Here’s a Python implementation for the **Shortest Superstring** problem using the concepts mentioned above.

```python
def shortestSuperstring(words):
    # Helper function to calculate the maximum overlap between two strings
    def overlap(A, B):
        max_overlap = 0
        for i in range(1, min(len(A), len(B)) + 1):
            if A[-i:] == B[:i]:
                max_overlap = i
        return max_overlap
    
    n = len(words)
    # Build the overlap matrix where overlap[i][j] is the maximum overlap between words[i] and words[j]
    overlap_matrix = [[0] * n for _ in range(n)]
    
    for i in range(n):
        for j in range(n):
            if i != j:
                overlap_matrix[i][j] = overlap(words[i], words[j])
    
    # Use dynamic programming to find the shortest superstring
    dp = [[float('inf')] * n for _ in range(1 << n)]  # DP state to store the minimum superstring length
    parent = [[-1] * n for _ in range(1 << n)]  # To reconstruct the path
    
    # Initialize the DP table for single word superstrings
    for i in range(n):
        dp[1 << i][i] = len(words[i])
    
    # Iterate through all subsets of words and find the shortest superstring using overlap information
    for mask in range(1 << n):
        for u in range(n):
            if (mask & (1 << u)) == 0:
                continue
            for v in range(n):
                if mask & (1 << v):
                    continue
                new_mask = mask | (1 << v)
                new_len = dp[mask][u] + len(words[v]) - overlap_matrix[u][v]
                if new_len < dp[new_mask][v]:
                    dp[new_mask][v] = new_len
                    parent[new_mask][v] = u
    
    # Reconstruct the path
    last = min(range(n), key=lambda i: dp[(1 << n) - 1][i])
    mask = (1 << n) - 1
    order = []
    while last != -1:
        order.append(last)
        next_last = parent[mask][last]
        mask ^= (1 << last)
        last = next_last
    
    order.reverse()
    
    # Reconstruct the superstring
    superstring = words[order[0]]
    for i in range(1, len(order)):
        overlap_len = overlap(words[order[i-1]], words[order[i]])
        superstring += words[order[i]][overlap_len:]
    
    return superstring
```

### Explanation of the Code:
1. **`overlap` function**: This calculates the maximum overlap between two strings, which is used to form the directed graph of overlaps.
2. **Dynamic Programming (DP)**: The DP table `dp[mask][i]` represents the shortest superstring that covers the subset of words represented by `mask`, and ends with the `i`-th word.
3. **Reconstruction**: After filling the DP table, we reconstruct the order of words in the superstring using the `parent` table, which tracks the optimal path taken.

### Time Complexity:
- **Overlap Calculation**: The overlap between each pair of strings can be calculated in O(m * n) time, where m and n are the lengths of the strings.
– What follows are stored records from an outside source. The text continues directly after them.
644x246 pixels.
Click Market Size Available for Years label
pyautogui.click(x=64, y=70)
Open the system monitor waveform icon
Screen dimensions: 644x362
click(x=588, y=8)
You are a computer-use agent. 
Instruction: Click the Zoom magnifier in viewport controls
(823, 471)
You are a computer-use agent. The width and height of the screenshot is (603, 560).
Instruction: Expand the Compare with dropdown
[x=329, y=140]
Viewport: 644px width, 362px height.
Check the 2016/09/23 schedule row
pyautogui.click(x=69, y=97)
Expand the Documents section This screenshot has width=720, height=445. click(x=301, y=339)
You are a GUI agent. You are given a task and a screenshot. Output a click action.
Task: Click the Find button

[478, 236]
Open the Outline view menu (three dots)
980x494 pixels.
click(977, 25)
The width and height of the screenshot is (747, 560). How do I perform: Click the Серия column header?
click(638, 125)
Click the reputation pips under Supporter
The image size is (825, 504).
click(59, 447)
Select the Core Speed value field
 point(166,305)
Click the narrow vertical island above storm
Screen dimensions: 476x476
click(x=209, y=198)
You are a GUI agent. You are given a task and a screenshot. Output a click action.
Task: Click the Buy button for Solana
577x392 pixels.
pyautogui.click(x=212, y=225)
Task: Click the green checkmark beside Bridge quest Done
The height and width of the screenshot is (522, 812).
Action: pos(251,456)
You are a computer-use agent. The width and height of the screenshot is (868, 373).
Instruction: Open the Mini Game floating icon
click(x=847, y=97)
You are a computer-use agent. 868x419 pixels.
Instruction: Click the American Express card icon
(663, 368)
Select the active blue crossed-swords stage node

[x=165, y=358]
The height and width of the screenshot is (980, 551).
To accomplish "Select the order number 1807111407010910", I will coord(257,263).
This gives an overall time complexity for calculating overlaps as \( O(n^2 \cdot \text{len}(word)) \).
- **DP Table Calculation**: The dynamic programming table requires checking all subsets of words (which is \( O(2^n) \)) and for each subset, checking each pair of words (which is \( O(n^2) \)), resulting in a time complexity of \( O(n^2 \cdot 2^n) \).

### Conclusion

This approach is closely related to **Hierholzer’s Algorithm** as it involves finding a path through the overlap graph (maximizing overlap between strings). The solution involves a **dynamic programming** approach combined with overlap computation, and Hierholzer's algorithm provides insight into how to optimally visit each "node" (string) in the shortest path sequence.